Леины пальцы с силой зарывались в распущенные косы. «Иди сюда, Биньямин», — говорили ее глаза сквозь завесу волос. Но Яков обхватывал сына мягкими оковами своих рук и отвечал:
— Мы, парни, просто посидим здесь и посмотрим.
— Я хочу к маме, — протестовал Биньямин, поначалу капризно, словно то была игра, потом с возмущением, а под конец с детским гневом, который все нарастал, пока не перешел вдруг в тот сердитый плач унижения и беспомощности, которым плачут похищенные пекари.
Но Яков не ослаблял свою хватку.
— Ша… ша… Биньямико, — успокаивал он. — Лучше посмотри, как мама причесывается.
— Я здесь, Биньямин, я здесь, — сказала Лея. — Чего ты хочешь от него, Яков? Почему ты держишь его так? Почему ты его так называешь?
— Как — так? — спросил Яков, но замок своих рук не открыл.
В полях цвел дикий лук, упрямо продолжая очерчивать наделы, хозяева которых давно уже умерли; стрижи выкрикивали осенние вести; и сердце брата ширилось и трепетало. В эту пору он стал часто уходить в поля и там ждать. Он шагал, пиная ногами шары сухих колючек, что теперь уже с легкостью отрывались от земли и катились по полю с любым порывом ветра, и растирал между пальцами комья земли тем крестьянским жестом, который усвоил за год, проведенный в Галилее. Подобно вавилонскому звездочету, он прикрывал ладонью глаза, наблюдал полет ворон, толковал цвет листьев и выжидал прихода первых дождевых туч. И когда они наконец появились, его охватило то беспокойство, которое в тела других мужчин просачивается только весной.
Через несколько дней небеса набрякли дождем. Словно одержимый, Яков лихорадочно вытаскивал во двор ведра и тазы и расставлял их под водостоками. Едва дождавшись, пока они заполнятся дождевой водой, он втащил их в дом. Биньямин тотчас бросился к матери и прижался к ее ногам, как будто охваченный смутным страхом.
Натужные стоны и шелест волос, детский плач и шум дождя поднимались из письма, которое послала мне Лея.
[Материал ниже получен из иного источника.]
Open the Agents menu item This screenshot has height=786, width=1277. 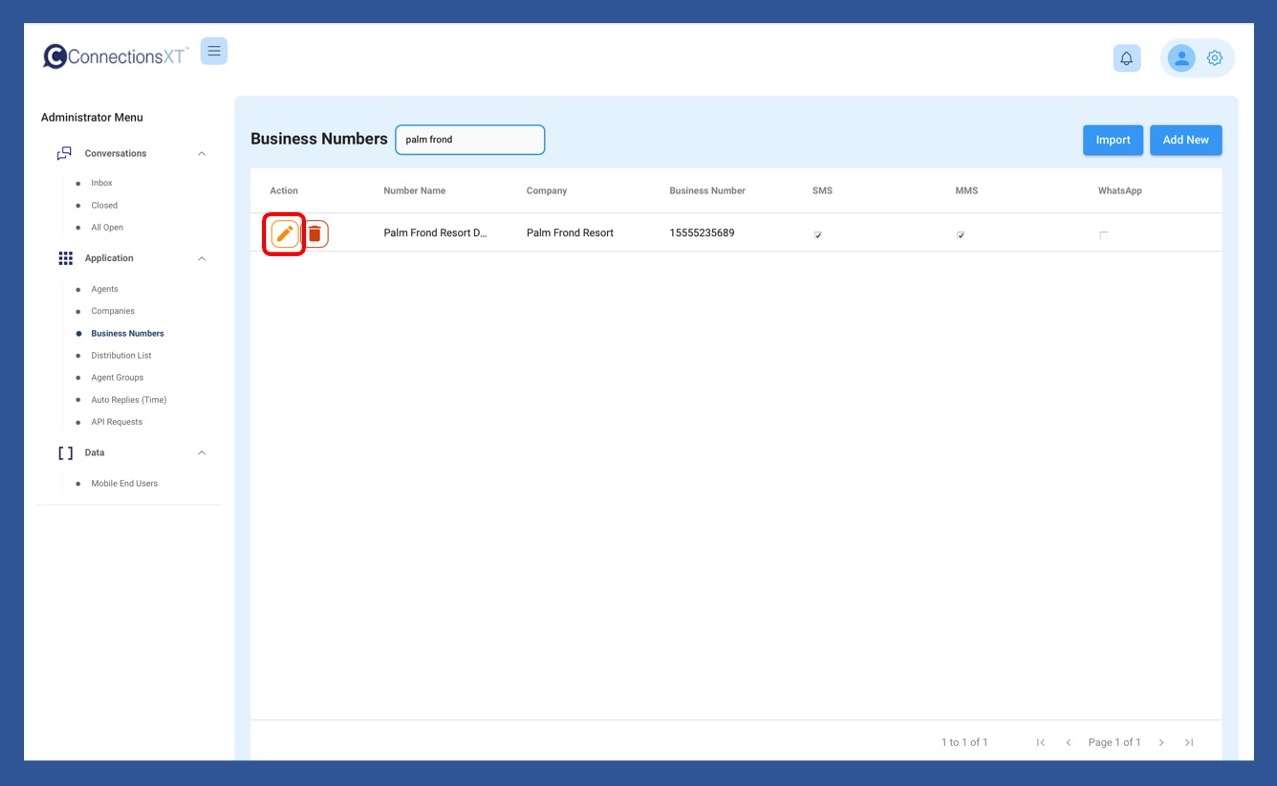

Они слышались все разом, не сливаясь друг с другом. Примус под большим тазом раскалился до багровой синевы, Яков разостлал на полу пекарни большие полотенца и с деспотической неотступностью просителей позвал:
— Иди, Лалка, иди же!
Дрожь в голосе и в ампутированном пальце выдали его возбуждение и заставили сжаться Леино сердце. Он вырвал Биньямина из ее рук и швырнул ее на колени с такой силой, что она упала на четвереньки над тазом.
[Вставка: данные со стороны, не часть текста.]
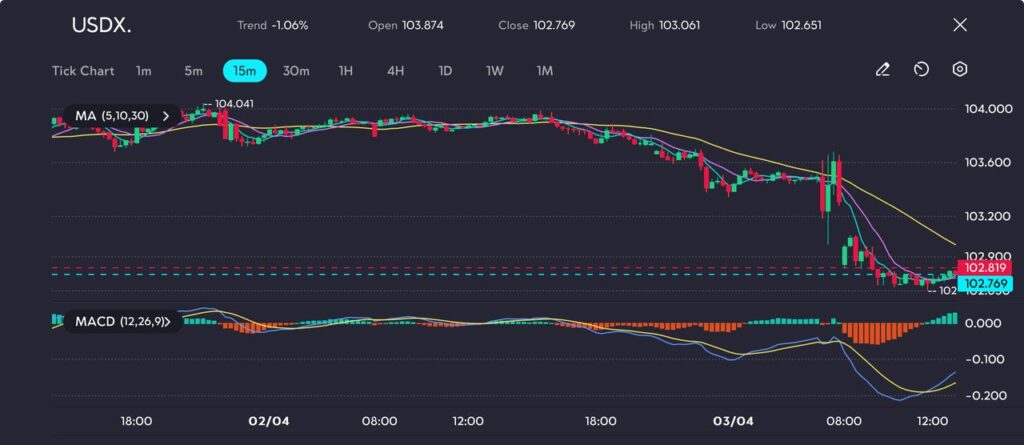Switch to Tick Chart view
Viewport: 1024px width, 445px height.
click(83, 71)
Наклонившись над ее спиной — ее бедра между его расставленными ногами, его колени вонзаются ей в ребра, как шпоры, — он полоскал ее астартовы пряди в мягкой душистой воде. Тогда он еще не знал, что дождевая вода отравит ее тело, что ее плоть остынет, что блеск ее волос потускнеет от траурного пепла. И по мере того, как приближалась и суровела зима и кончался и умирал Таммуз, ее душа тоже погружалась во мрак. Осенние птицы насмешливо кричали над ней, тучи окутывали ее своей печалью, луковицы жасмина протягивали к ней из земли свои ядовитые руки мертвяков. Она была женщиной солнца и лета. Сразу же после того мытья волос зима поразила ее посиневшими губами, побелевшим горлом и красными цветами стужи на ладонях. «Давай играть, — писала она мне в те дни, — будто я — принцесса в башне, а ты решишь, кто ты».
Биньямин стоял сбоку и рыдал все то время, пока его отец боролся с матерью, окунал ее голову в воду и мыл волосы. «Но в чем дело? Что произошло?» — услышал я крик. Я вышел из своей комнаты в коридор, прошел вдоль белой линии и увидел, как он с упорством отчаяния стучится в ее закрытую дверь. «Почему? Что я тебе сделал, чтобы заслужить такое?»